### [Aim of the task]
Find "You are a GUI" in the material below, then write out that line and every line after it exactly, ending with the last one; skip the pictures.

>>>

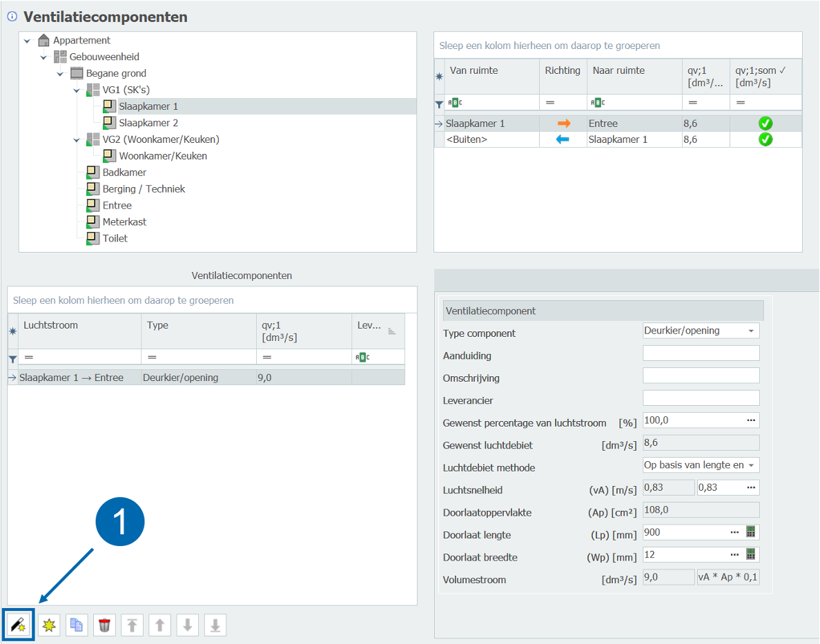Click the info icon beside Ventilatiecomponenten title
Image resolution: width=820 pixels, height=644 pixels.
[x=12, y=17]
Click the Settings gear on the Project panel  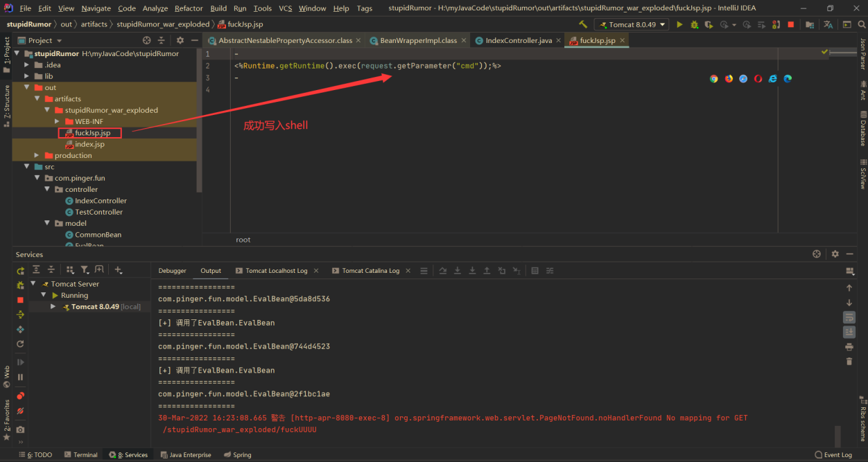(180, 40)
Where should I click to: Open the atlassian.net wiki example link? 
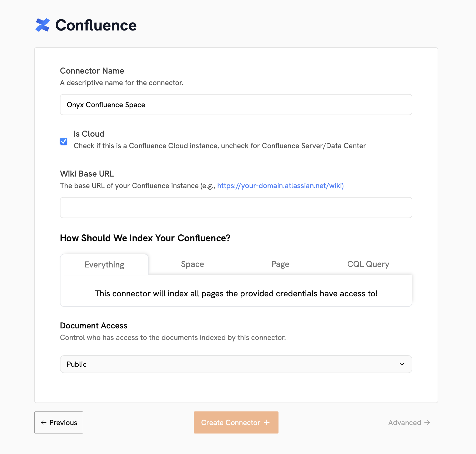coord(280,185)
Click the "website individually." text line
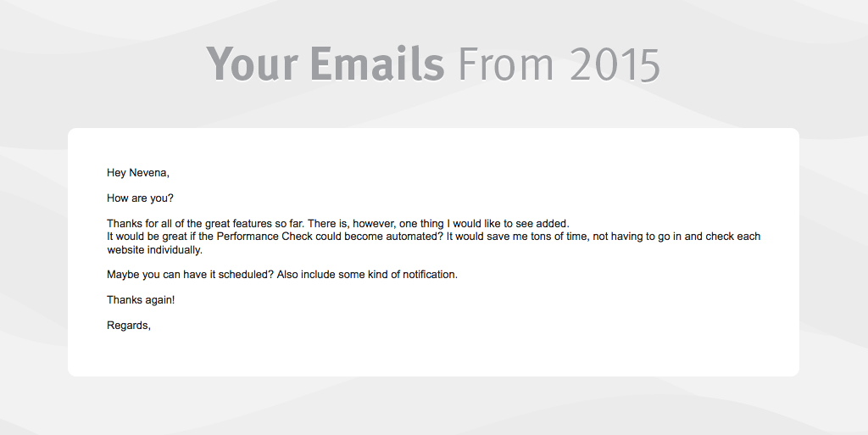This screenshot has height=435, width=868. coord(154,249)
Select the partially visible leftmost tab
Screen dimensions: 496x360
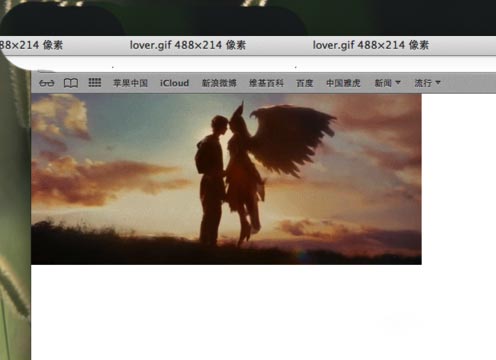(31, 45)
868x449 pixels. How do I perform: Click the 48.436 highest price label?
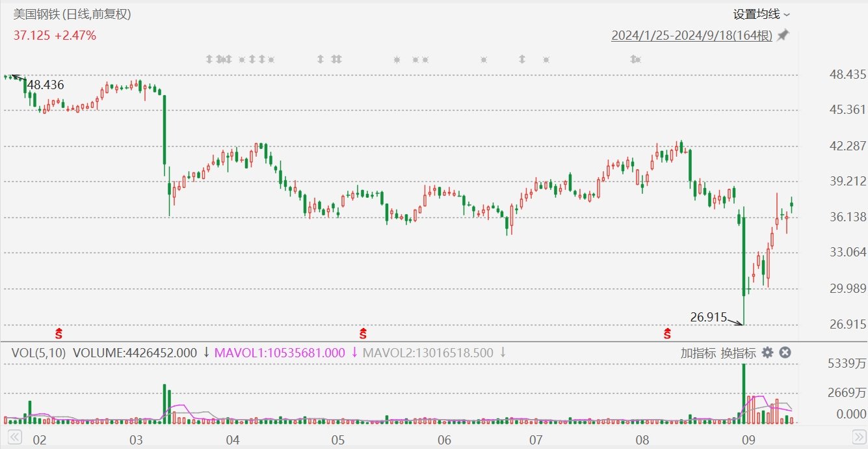pyautogui.click(x=46, y=85)
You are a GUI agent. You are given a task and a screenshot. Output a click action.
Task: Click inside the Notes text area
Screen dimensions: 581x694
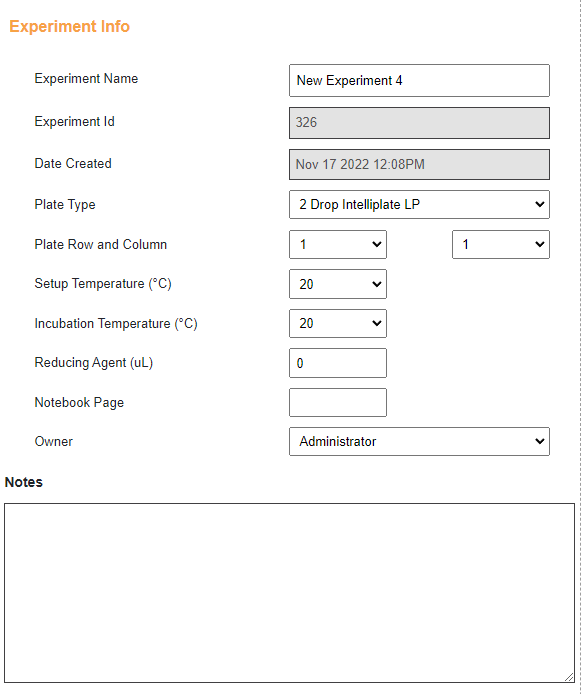pos(289,593)
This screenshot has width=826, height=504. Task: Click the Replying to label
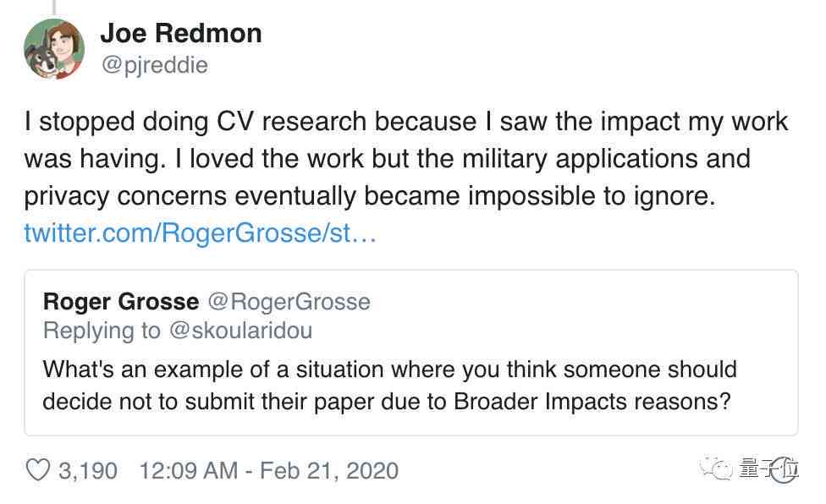click(x=102, y=331)
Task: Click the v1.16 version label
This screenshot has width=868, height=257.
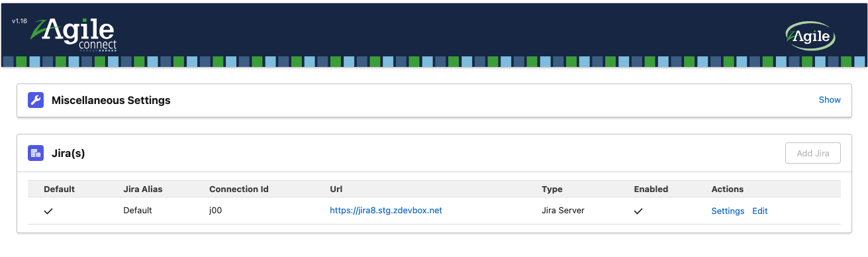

<<<

### [Answer section]
You are a GUI agent. You are given a task and a screenshot. Output a click action.
Task: Click inside the Notes text area
Screen dimensions: 581x694
pos(289,593)
This screenshot has width=826, height=504. Task: Click the Replying to label
click(x=102, y=331)
Task: Click the v1.16 version label
This screenshot has width=868, height=257.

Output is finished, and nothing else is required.